Item position entries ::
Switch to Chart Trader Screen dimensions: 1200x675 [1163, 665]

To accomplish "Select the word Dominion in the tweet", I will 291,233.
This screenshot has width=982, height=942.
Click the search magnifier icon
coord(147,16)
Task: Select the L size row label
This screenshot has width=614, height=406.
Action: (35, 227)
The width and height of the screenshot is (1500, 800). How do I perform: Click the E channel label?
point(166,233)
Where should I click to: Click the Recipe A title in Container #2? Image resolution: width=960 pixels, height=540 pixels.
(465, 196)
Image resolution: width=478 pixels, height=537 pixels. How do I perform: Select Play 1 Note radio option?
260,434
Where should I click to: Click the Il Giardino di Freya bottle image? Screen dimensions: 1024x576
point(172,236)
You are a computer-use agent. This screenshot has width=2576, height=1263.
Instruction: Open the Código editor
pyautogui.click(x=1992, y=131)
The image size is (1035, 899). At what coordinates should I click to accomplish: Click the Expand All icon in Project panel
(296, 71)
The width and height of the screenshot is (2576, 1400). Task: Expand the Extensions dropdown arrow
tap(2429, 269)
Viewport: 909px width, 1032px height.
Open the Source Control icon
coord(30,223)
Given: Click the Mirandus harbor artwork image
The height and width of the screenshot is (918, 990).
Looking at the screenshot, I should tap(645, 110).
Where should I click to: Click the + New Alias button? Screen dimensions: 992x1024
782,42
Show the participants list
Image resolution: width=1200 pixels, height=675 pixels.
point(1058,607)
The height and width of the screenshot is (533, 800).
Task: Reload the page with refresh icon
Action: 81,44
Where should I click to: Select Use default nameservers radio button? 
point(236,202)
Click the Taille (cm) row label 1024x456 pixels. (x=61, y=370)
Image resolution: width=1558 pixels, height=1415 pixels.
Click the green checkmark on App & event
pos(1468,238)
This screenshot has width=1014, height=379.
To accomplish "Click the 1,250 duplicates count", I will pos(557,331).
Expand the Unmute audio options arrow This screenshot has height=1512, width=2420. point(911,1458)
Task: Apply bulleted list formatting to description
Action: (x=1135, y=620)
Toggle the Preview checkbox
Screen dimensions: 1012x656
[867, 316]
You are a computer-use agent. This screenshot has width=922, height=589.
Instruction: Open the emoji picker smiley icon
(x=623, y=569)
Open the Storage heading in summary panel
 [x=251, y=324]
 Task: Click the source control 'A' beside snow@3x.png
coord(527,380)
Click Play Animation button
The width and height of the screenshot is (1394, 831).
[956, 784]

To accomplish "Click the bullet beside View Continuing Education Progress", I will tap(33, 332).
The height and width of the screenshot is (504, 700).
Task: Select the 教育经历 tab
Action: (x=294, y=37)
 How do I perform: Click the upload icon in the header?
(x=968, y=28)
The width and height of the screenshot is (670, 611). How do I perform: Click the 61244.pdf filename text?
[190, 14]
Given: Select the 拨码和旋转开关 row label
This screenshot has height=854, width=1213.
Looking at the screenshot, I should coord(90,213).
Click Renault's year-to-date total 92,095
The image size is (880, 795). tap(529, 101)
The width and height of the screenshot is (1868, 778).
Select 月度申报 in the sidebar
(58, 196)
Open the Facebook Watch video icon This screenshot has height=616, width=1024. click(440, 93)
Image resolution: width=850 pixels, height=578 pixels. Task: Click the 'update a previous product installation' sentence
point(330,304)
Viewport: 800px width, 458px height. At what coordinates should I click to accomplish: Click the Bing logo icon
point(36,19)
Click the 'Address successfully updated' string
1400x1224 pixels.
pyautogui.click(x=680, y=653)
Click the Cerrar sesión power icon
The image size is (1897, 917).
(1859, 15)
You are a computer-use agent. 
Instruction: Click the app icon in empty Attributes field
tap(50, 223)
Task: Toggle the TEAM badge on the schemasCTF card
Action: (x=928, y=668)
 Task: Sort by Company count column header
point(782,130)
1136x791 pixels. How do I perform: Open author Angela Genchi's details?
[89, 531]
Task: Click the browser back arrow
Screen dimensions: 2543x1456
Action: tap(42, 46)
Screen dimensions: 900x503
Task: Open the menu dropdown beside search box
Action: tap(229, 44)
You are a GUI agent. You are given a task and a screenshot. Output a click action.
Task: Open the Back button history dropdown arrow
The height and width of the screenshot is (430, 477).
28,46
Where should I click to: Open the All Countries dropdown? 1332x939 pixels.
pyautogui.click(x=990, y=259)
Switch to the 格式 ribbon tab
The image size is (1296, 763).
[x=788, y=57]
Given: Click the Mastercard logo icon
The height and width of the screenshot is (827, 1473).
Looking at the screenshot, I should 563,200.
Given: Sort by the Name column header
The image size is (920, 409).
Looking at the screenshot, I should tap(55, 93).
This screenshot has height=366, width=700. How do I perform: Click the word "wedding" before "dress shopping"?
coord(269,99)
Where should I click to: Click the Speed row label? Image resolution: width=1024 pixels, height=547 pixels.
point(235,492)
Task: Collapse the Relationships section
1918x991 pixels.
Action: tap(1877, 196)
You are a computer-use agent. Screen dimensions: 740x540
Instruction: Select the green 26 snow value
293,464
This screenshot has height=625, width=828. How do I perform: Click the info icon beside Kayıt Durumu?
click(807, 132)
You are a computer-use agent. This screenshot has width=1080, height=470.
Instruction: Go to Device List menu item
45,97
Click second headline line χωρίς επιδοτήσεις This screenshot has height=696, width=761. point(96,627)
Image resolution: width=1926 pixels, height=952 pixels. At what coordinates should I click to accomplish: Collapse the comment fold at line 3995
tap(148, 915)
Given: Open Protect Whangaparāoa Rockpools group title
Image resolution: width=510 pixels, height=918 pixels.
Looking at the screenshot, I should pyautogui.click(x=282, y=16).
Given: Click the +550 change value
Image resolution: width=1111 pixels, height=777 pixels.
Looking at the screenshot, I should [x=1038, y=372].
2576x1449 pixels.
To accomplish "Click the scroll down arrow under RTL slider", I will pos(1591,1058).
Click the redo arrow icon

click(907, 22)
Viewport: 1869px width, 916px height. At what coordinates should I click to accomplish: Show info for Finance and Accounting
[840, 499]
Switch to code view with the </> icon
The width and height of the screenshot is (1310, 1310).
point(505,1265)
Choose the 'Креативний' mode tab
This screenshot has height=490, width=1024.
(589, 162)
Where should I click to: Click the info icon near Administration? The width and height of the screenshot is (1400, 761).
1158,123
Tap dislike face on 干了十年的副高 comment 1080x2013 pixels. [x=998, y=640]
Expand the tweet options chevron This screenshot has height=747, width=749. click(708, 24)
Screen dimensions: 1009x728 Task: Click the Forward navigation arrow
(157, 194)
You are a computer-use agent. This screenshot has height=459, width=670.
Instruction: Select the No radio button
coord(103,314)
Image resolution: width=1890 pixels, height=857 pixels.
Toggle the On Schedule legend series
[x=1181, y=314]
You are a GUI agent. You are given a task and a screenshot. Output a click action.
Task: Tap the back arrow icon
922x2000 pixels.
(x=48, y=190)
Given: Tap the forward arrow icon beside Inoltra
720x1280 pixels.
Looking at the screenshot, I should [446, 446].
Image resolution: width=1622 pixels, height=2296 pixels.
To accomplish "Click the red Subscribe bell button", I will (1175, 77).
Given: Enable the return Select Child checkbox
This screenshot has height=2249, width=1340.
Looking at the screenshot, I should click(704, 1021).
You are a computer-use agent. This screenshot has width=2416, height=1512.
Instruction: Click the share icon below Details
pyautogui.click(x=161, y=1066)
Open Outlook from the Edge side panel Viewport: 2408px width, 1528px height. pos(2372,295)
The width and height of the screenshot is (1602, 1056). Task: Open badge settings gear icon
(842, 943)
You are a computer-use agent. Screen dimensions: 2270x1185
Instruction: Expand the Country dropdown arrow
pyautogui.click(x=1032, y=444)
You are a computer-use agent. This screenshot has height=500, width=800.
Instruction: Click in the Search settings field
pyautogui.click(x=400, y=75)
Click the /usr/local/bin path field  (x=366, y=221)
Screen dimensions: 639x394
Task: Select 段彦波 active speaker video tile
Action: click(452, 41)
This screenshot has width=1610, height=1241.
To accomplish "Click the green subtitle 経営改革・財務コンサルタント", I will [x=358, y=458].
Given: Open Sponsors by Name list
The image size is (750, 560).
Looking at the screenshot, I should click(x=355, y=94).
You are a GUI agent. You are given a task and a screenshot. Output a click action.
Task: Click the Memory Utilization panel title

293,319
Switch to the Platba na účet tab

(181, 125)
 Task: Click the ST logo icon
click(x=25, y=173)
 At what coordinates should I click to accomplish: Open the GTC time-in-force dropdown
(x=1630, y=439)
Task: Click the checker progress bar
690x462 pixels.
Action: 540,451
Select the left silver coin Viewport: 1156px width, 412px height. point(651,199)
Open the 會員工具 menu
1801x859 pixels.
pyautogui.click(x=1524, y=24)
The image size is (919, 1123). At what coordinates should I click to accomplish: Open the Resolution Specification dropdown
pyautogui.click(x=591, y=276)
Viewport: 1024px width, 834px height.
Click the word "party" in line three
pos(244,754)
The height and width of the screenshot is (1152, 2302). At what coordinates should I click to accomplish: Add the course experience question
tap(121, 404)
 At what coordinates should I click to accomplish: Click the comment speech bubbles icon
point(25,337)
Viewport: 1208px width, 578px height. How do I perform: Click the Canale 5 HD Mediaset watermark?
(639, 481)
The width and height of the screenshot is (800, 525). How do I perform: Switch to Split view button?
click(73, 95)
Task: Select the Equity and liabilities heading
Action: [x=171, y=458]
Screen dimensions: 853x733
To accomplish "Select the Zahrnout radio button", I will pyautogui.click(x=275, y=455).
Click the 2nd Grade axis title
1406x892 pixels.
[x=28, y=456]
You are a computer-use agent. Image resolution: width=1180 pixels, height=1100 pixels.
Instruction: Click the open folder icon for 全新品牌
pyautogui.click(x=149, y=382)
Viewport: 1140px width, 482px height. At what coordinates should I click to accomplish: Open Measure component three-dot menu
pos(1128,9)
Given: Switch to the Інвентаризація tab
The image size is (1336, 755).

Given exercise :: Arrange the lines of the listing above as a numbered list, from the line with "Viewport: 1869px width, 916px" up to and including the line with "point(505,1265)", leaving out any blank lines.

Output of the task ::
1. Viewport: 1869px width, 916px height. At what coordinates should I click to accomplish: Show info for Finance and Accounting
2. [840, 499]
3. Switch to code view with the </> icon
4. The width and height of the screenshot is (1310, 1310).
5. point(505,1265)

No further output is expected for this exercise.